Nulla di tutto questo inferno fiscale c’era nella versione originaria dell’Imu, elaborata dalla Copaff (Commissione per l’attuazione del federalismo fiscale). Lo scopo dell’imposta era proprio il contrario: era quello di semplificare il farraginoso catalogo delle imposte locali permettendo una nuova tracciabilità dei tributi e una maggiore accountability. L’Imu originaria era peraltro senza aggravio per il contribuente: unificava in un’unica imposta l’Ici e la quota Irpef dovuta in relazione ai redditi fondiari (che era pagata allo Stato). Questo impianto è stata stravolto dal governo Monti nel 2011 quando, per recuperare il gettito necessario a tranquillizzare i mercati, senza alcuna adeguata riflessione, con il dl Salva Italia non solo ha quasi triplicato l’imposta con le rivalutazioni dei valori catastali, ma ne ha anche riservato allo Stato la quota principale. 

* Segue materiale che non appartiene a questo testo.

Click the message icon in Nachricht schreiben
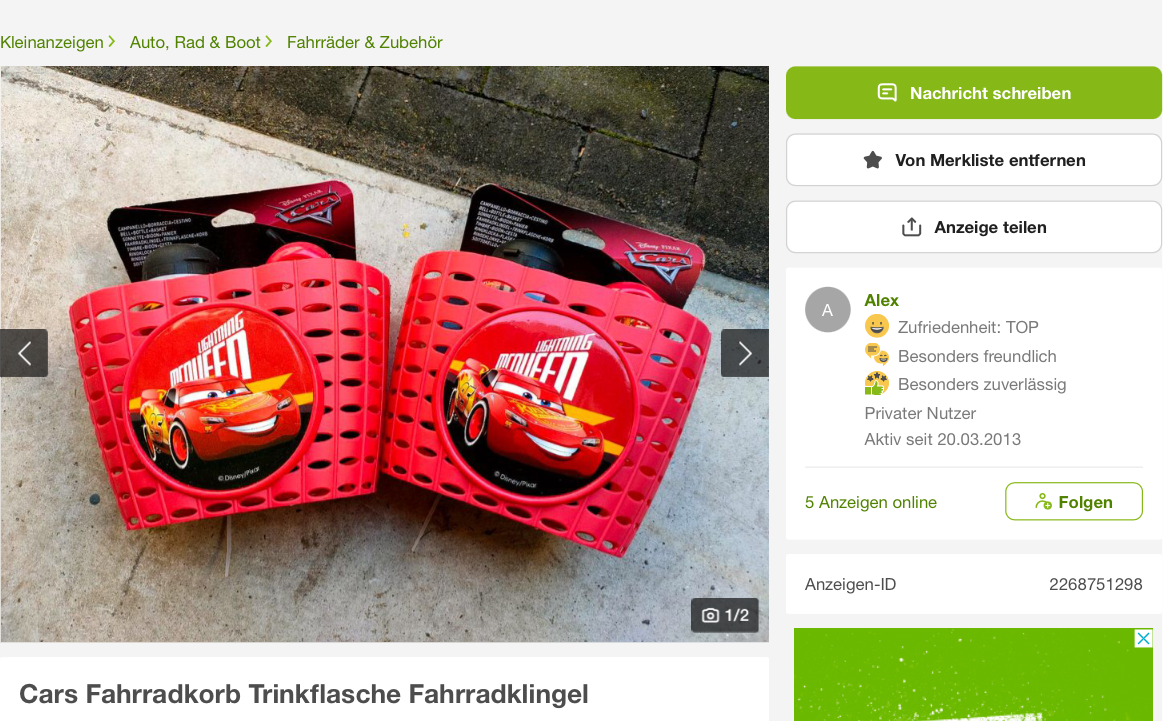Viewport: 1175px width, 721px height. 886,93
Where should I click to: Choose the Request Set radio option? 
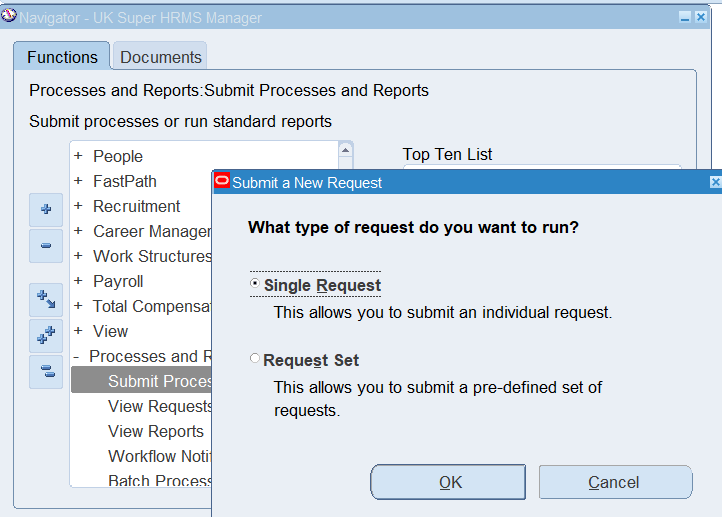coord(255,359)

Contraddicendo pesantemente ogni logica del federalismo fiscale è stata istituita una enorme compartecipazione statale su un tributo locale. In definitiva, nasceva una nuova imposta “municipale”, che i cittadini hanno visto più che raddoppiata rispetto alla vecchia Ici ma che non ha comportato alcuna risorsa aggiuntiva per i servizi municipali, anzi i Comuni hanno spesso ricevuto addirittura meno. In questo termini sia la tracciabilità del tributo, sia l’accountability sono state gravemente compromesse.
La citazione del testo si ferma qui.